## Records

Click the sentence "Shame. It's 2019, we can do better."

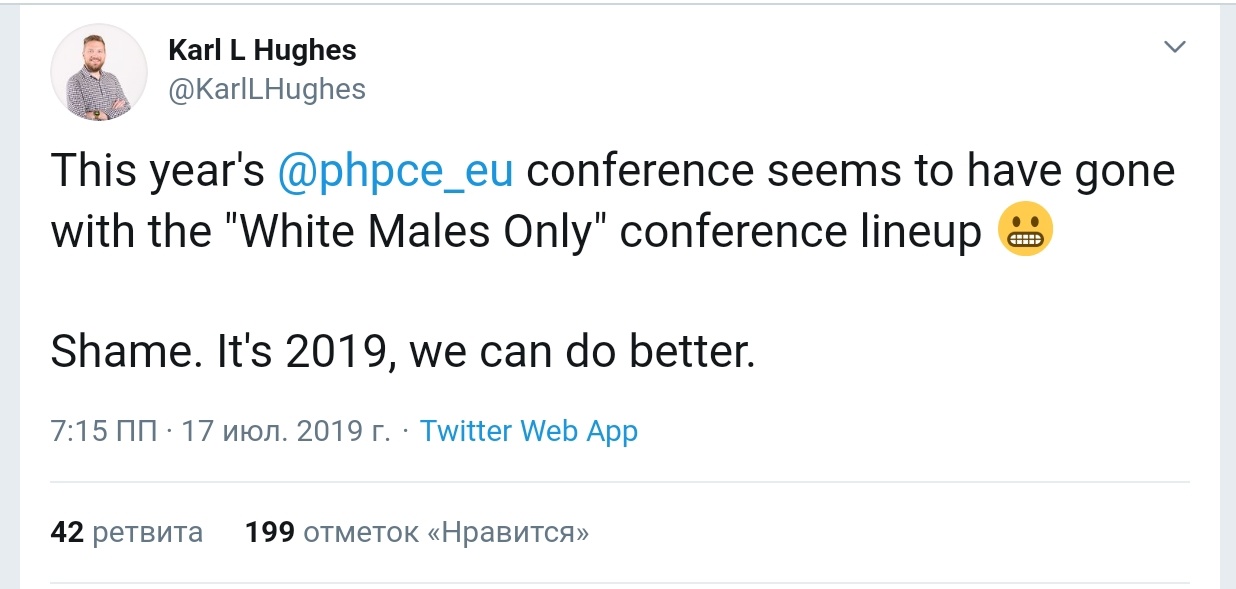[x=402, y=354]
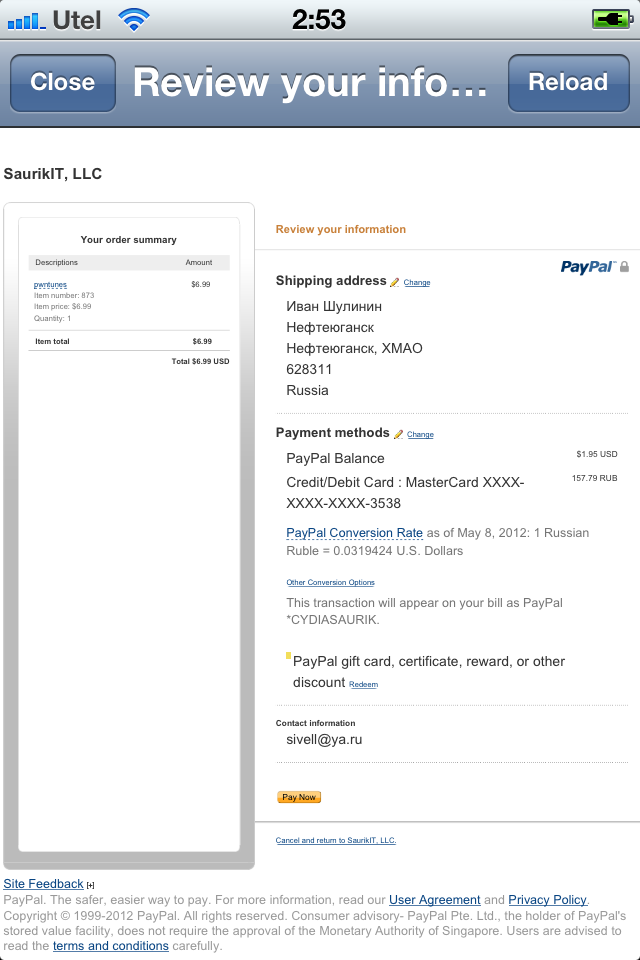
Task: Click the yellow gift card marker icon
Action: [288, 656]
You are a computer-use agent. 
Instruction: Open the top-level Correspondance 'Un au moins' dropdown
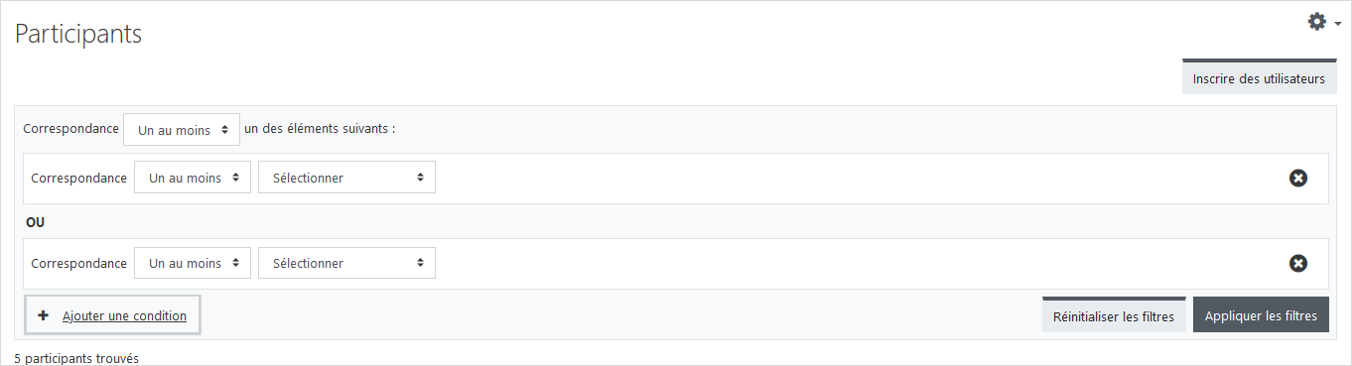click(182, 129)
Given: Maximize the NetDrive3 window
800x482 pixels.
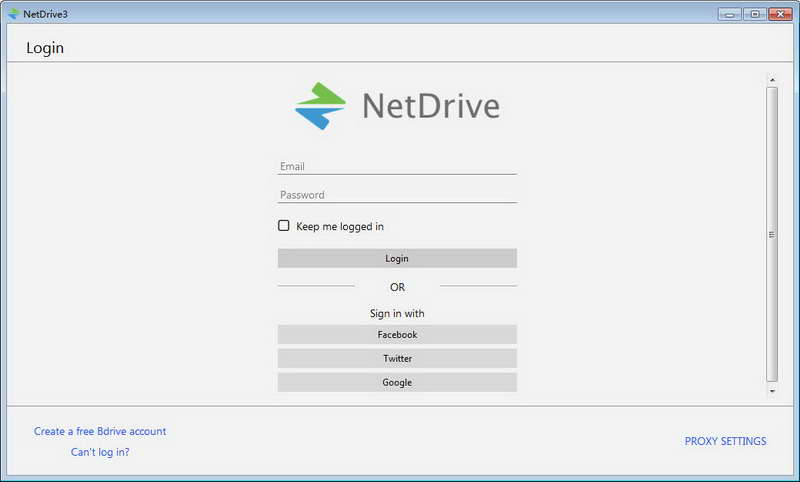Looking at the screenshot, I should (755, 14).
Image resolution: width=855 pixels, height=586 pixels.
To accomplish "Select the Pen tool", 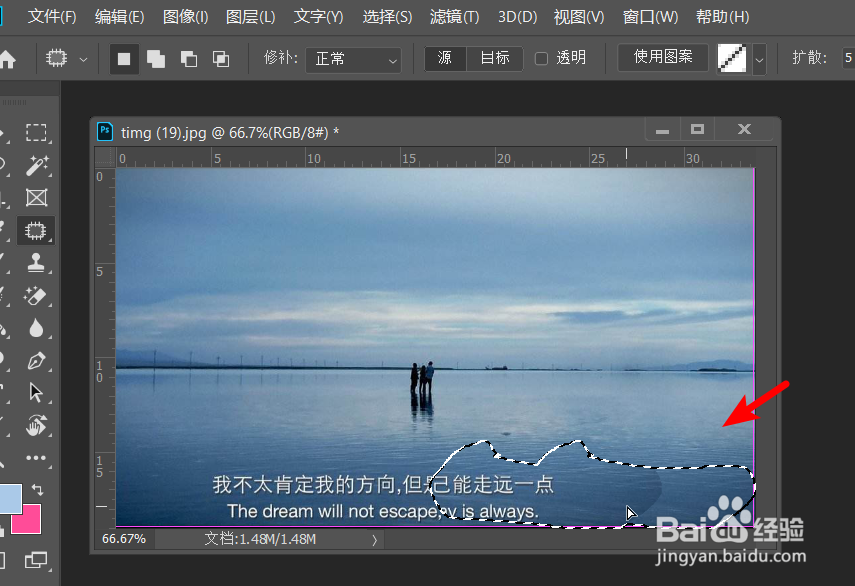I will point(36,360).
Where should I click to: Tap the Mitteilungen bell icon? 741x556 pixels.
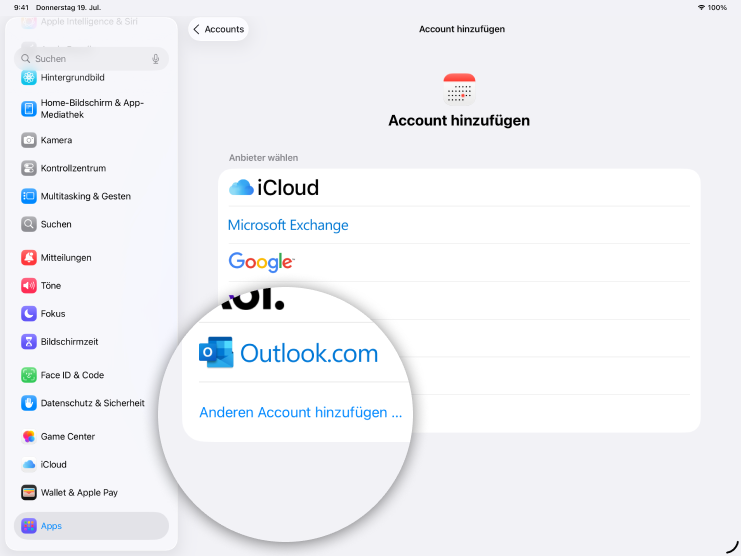click(x=29, y=257)
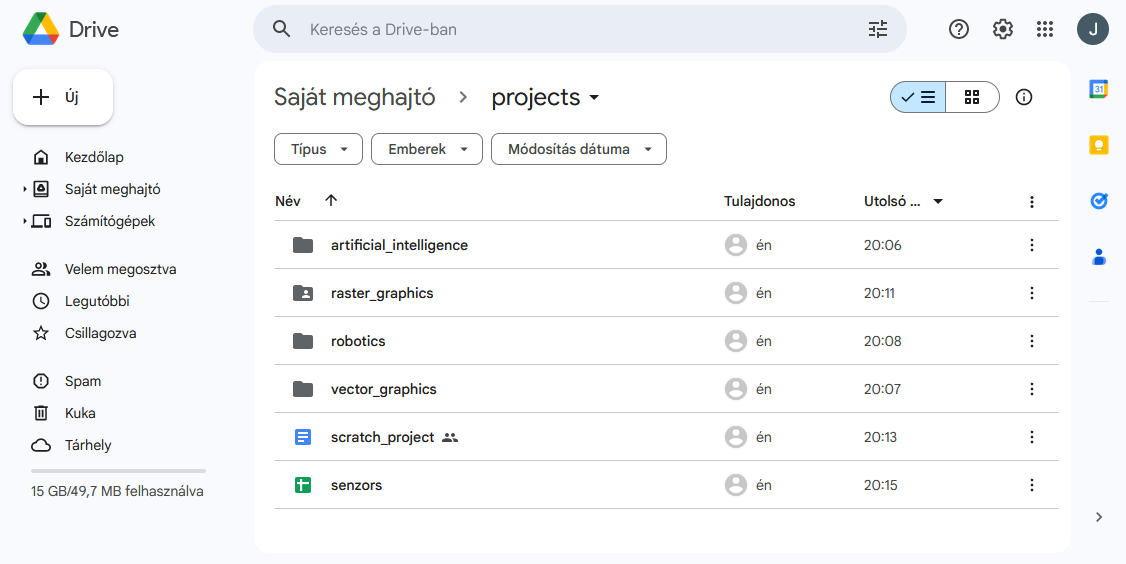Open the Google apps grid launcher
Viewport: 1126px width, 564px height.
click(x=1045, y=29)
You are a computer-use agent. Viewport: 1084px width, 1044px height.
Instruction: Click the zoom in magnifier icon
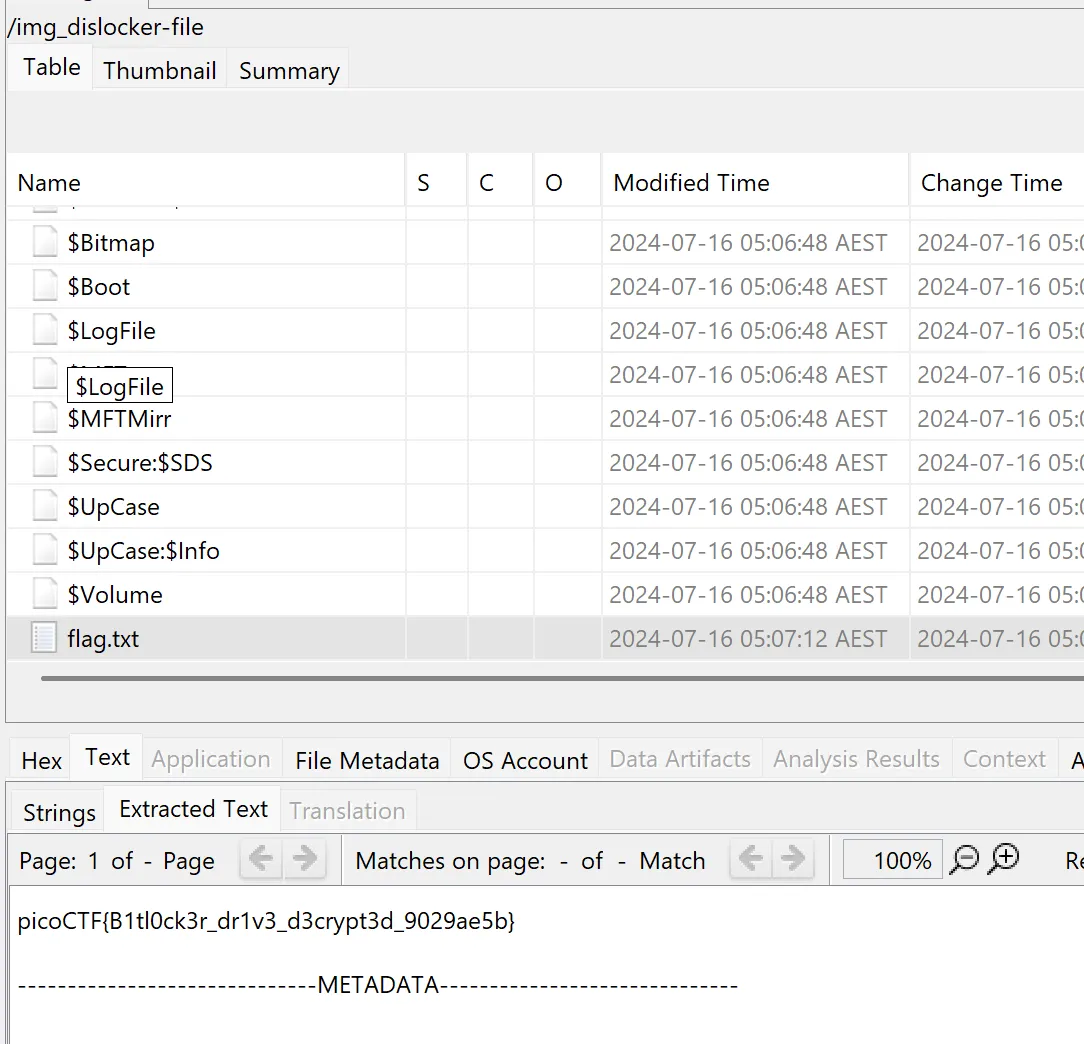1004,860
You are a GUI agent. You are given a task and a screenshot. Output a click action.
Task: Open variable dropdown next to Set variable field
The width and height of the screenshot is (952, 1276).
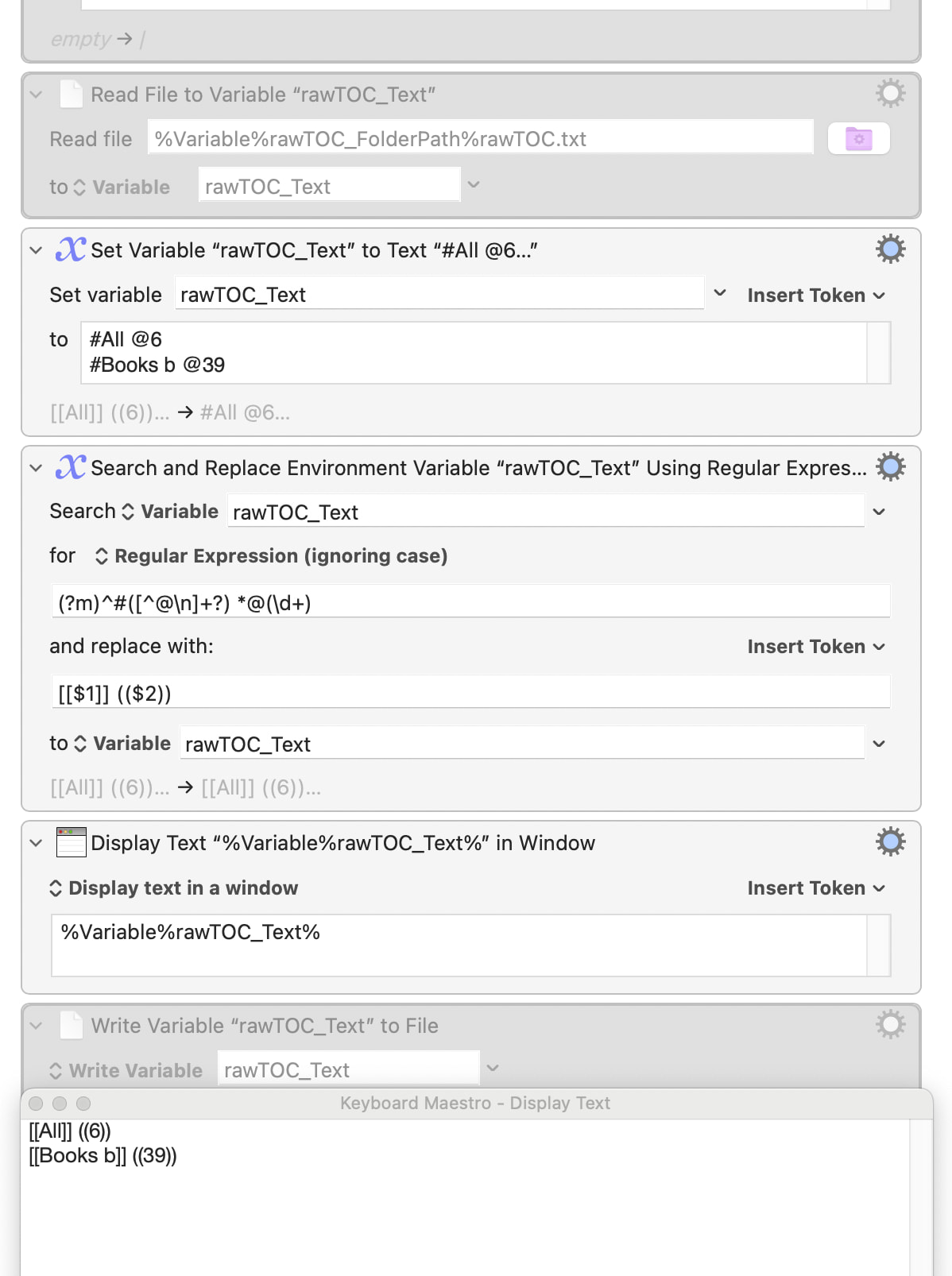(720, 293)
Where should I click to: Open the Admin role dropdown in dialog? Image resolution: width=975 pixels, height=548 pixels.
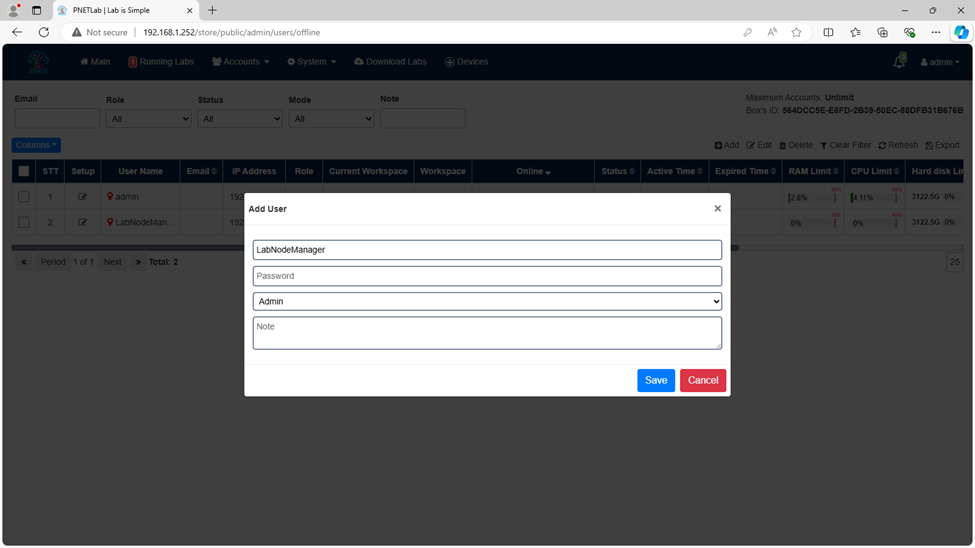487,302
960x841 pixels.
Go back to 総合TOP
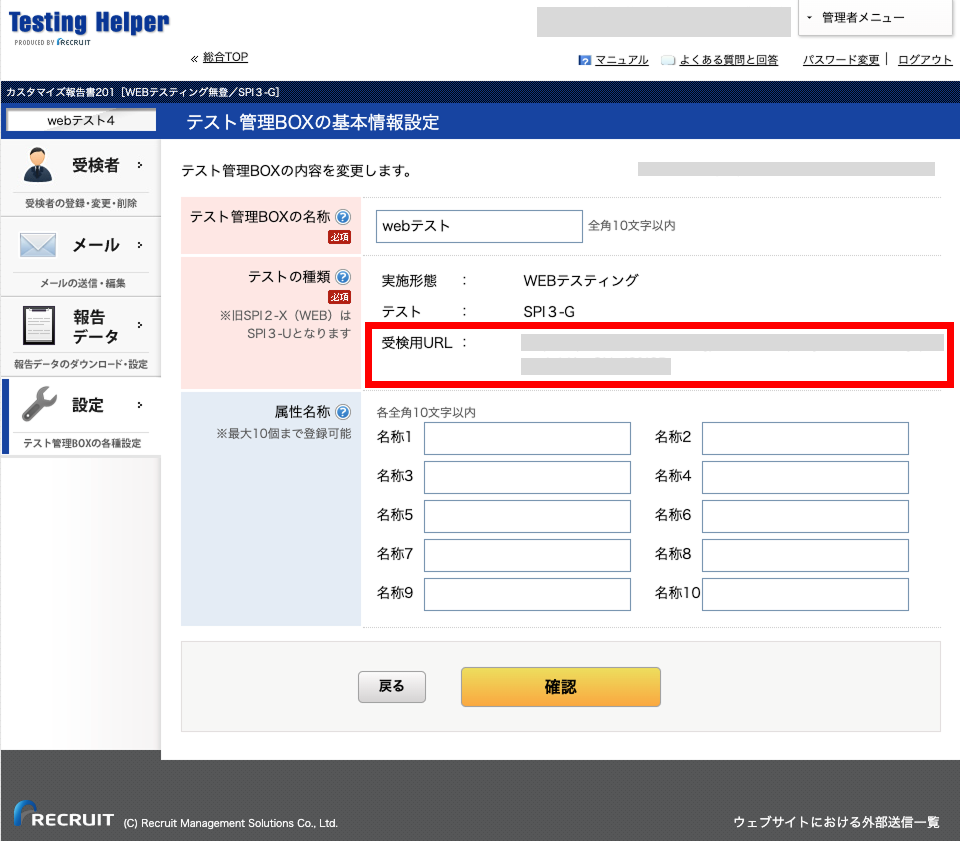[225, 58]
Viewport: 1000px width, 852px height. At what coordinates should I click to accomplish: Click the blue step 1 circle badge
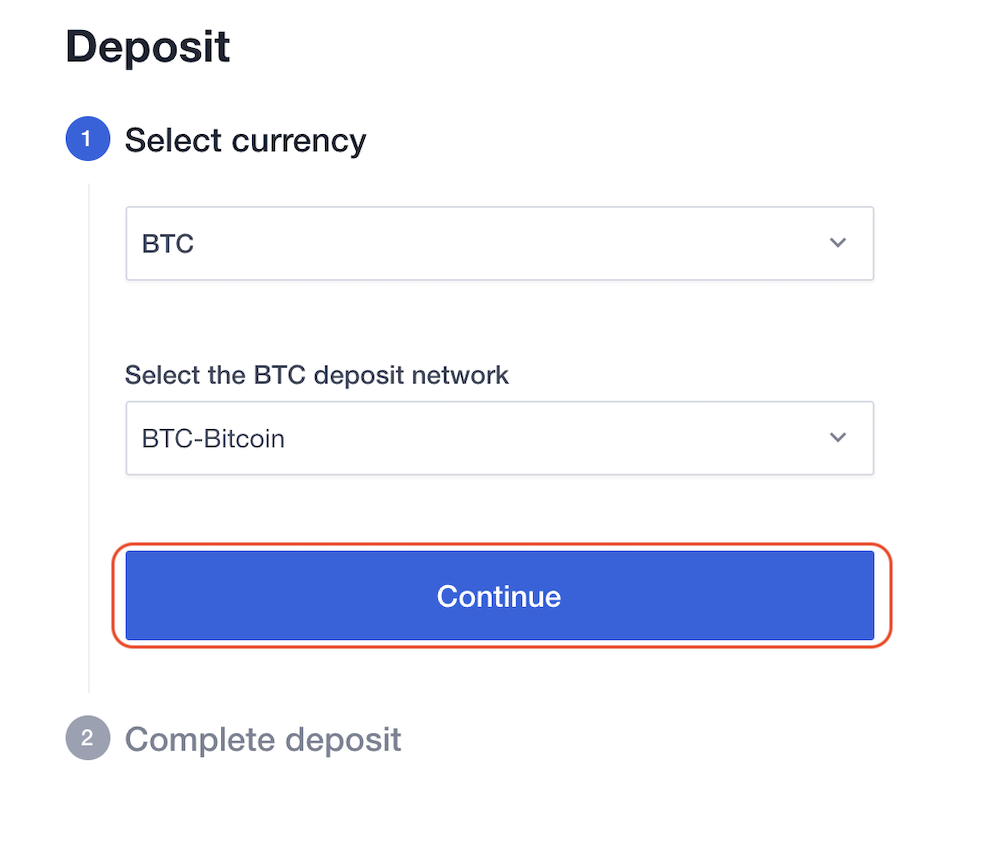point(87,140)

## Stated task
Rewrite the lines from the one with "Viewport: 1000px width, 852px" through the end of the records, putting "green" in place of "blue" and keeping everything else the same. Leave out the pictures.

## Written response
Viewport: 1000px width, 852px height. At what coordinates should I click to accomplish: Click the green step 1 circle badge
point(87,140)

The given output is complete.